___ Page excerpt ___

Our β-catenin immunohistochemical results are somewhat different from the only previous report of β-catenin localization in JPs. Back et al. (19) found focal nuclear accumulation of β-catenin in all six polyps from patients with JPC and in four of seven solitary JPs. The authors concluded that APC gene mutations could, in theory, explain their finding of nuclear β-catenin in polyps from patients with juvenile polyposis but noted that APC mutations were not commonly found in hamartomas. Our results strongly suggest that the nuclear accumulation of β-catenin in JPs is not due to biallelic inactivation of the APC gene, because abundant full-length APC protein was present in all of the JPs examined and no evidence of LOH of APC was detected in any of the JPs tested. The possibility that β-catenin accumulation may be independent of APC is based on the presence of full-length APC protein expression in the polyps. The common genetic (truncating mutations, LOH) and nongenetic (methylation) alterations of APC that have been identified in colonic neoplasia all would be expected to lead to loss of full-length APC protein expression. However, we did not evaluate nontruncating APC mutations that could theoretically account for the observed nuclear accumulation of β-catenin (20). This should be evaluated in future studies.

It is not clear why we observed more consistent, more diffuse, and stronger nuclear β-catenin staining than that reported by Back et al. (19), but it could be due to technical differences in the immunohistochemical protocols. Both studies used a similar antigen retrieval protocol and the same anti–β-catenin antibody, but it is possible that differences in fixation, antibody concentrations, or other reagent differences could have caused different intensity of staining. The absence of nuclear immunoreactivity in the normal mucosa in our study suggests that the nuclear staining in the JPs is evidence of genuine dysregulation of β-catenin in the polyps and not a technical artifact.

___

* [Description of the task] Please carry the passage on β-catenin in juvenile polyps further, picking up after its last sentence. The data has no connection to the passage on β-catenin in juvenile polyps.

___ Material provided ___

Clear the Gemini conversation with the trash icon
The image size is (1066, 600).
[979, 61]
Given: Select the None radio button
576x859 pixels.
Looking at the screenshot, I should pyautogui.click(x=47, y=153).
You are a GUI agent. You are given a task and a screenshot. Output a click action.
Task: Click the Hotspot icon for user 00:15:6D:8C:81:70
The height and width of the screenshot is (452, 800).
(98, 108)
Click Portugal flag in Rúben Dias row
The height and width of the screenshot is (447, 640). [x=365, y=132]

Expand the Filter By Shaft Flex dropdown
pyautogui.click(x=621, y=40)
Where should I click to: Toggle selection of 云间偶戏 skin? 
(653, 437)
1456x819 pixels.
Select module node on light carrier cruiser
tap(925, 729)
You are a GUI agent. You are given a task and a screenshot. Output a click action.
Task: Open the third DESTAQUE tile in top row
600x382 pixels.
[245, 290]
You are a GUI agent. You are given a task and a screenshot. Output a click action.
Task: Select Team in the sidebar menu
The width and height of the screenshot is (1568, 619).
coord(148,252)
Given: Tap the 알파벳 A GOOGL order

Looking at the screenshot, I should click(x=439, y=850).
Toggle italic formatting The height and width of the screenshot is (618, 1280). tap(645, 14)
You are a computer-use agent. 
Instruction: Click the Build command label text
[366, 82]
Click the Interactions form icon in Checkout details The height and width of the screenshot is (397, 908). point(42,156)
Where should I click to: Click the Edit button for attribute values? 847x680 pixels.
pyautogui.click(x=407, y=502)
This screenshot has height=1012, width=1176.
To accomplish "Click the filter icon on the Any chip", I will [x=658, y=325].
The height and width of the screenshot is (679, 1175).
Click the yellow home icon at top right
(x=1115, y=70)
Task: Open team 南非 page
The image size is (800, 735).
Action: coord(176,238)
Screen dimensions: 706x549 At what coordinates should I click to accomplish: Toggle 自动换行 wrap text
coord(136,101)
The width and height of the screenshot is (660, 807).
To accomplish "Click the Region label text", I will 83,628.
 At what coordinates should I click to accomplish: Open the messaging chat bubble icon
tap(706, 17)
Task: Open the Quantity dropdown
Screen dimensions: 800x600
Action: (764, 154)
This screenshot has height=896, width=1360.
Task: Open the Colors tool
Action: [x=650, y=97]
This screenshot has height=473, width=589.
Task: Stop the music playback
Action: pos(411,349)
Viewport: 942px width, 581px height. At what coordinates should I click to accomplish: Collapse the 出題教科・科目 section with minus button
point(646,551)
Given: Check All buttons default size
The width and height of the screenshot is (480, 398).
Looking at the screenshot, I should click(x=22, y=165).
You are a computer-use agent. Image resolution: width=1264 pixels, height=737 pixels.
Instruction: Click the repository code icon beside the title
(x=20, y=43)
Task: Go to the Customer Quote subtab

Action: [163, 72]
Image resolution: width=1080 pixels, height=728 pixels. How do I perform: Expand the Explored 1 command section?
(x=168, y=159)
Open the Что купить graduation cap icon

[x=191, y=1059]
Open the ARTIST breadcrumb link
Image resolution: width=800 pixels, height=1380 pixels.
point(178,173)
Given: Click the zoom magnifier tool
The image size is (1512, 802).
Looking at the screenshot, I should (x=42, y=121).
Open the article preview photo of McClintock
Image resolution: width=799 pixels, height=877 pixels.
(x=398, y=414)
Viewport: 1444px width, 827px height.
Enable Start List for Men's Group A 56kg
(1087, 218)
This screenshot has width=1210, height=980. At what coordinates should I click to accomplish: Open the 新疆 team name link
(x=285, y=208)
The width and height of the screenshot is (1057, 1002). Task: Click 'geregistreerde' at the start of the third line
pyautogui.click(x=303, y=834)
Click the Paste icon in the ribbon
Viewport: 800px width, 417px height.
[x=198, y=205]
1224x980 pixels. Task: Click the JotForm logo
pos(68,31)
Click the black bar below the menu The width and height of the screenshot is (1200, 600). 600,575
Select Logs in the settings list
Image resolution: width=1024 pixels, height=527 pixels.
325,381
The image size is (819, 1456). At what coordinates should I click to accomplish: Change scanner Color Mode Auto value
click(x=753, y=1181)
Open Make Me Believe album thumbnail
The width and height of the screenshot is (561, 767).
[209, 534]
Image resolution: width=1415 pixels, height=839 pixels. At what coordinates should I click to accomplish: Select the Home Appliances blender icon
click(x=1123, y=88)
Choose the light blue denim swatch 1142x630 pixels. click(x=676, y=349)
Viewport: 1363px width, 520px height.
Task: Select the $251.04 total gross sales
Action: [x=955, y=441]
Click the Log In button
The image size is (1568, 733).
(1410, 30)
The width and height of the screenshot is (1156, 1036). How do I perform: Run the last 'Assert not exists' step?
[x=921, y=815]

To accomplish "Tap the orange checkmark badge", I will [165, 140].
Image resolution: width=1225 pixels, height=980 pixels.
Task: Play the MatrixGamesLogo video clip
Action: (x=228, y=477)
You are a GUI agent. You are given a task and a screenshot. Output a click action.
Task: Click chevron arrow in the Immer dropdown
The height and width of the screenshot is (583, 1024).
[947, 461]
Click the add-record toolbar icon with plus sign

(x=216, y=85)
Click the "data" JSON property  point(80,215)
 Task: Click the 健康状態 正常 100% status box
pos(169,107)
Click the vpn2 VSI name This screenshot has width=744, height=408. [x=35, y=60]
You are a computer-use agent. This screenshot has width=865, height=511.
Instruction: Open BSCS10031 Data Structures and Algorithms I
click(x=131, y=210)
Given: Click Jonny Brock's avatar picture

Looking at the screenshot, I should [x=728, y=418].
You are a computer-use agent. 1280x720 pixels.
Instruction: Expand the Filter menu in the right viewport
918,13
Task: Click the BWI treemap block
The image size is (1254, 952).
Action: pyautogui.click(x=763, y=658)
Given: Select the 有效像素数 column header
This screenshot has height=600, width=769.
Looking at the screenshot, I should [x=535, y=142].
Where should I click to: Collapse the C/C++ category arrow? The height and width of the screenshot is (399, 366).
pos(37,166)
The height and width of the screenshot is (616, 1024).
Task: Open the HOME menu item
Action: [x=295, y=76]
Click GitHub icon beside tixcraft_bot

___

* [Output]
Nuclear accumulation of β-catenin may also occur in Peutz-Jeghers hamartomas. Back et al. (19) found focal nuclear staining in 12 Peutz-Jeghers polyps. APC mutations have not been found in Peutz-Jeghers polyps; thus, this is probably also a non–APC-mediated dysregulation of β-catenin. It is interesting that Herter et al. (21) did not find nuclear β-catenin in six Peutz-Jeghers polyps, again suggesting technical variability in β-catenin immunohistochemical protocols. Another report showed scattered cells with nuclear β-catenin accumulation at the base of normal murine colonic crypts that do not have APC mutations (22). Thus, there are now several examples of nuclear β-catenin accumulation in normal and neoplastic colonic mucosa that is not dependent on APC gene mutations. The non-APC mechanisms that are responsible for β-catenin accumulation in hamartomas remain to be determined.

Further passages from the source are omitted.